How, then, do we show the world that we are disciples of Jesus?  In pre-Constantinian Rome, the Christians were evident and were seen as a threat to the empire because they were meeting the physical needs of their community.  People didn’t need the government because they had the Church.  And these were not simply impersonal charities.  They were brothers helping brothers.  And when the brothers were helped and there was more to give, they spilled out into their communities and helped everyone within their reach.

I wonder, sometimes, whether St. John would reprimand us for our method of giving today.  He reprimands the church for claiming to love God but not loving their brothers, asking how they can claim to love God who they have not seen when they do not love their brothers that they have seen.  I wonder if he would look at the difference between how we give to impoverished nations and how we give to the poor within our own congregations and ask us how we can claim to love our brothers that we have not seen when we do not love our brothers who are among us.  I think he would echo the Lord’s sentiment in instructing us: “You ought to have done the one without neglecting the other.”
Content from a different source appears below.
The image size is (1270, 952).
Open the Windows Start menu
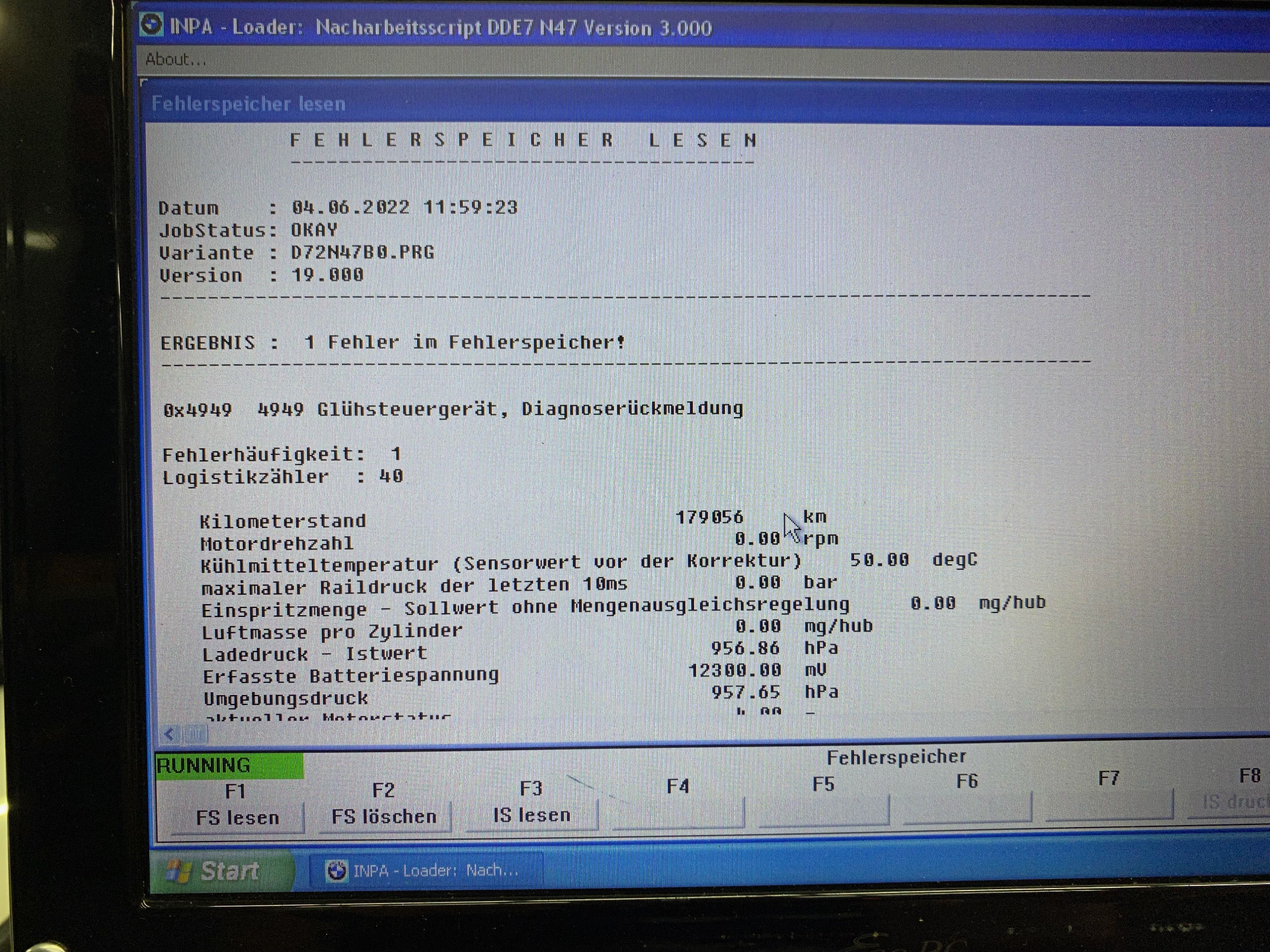click(x=221, y=871)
We are instructed to do these things, called to follow Jesus wholeheartedly, leaving the demands and values of the world behind.  We are not called to take the values of Christ and fit them into our culture as best as we are able.  We are called to sacrifice worldly gain, knowing that like the disciples who had left everything for the sake of following Jesus, we will receive a hundredfold in return; and with it persecutions.

So have we counted the cost?  Are we willing to take up our cross and follow Jesus?  If persecution begins and the righteous of this nation are fined, jailed, or killed, will we remain faithful to Christ?  Will we be faithful to Christ even if it starts a violent persecution against us?  For mercy’s sake, I hope so.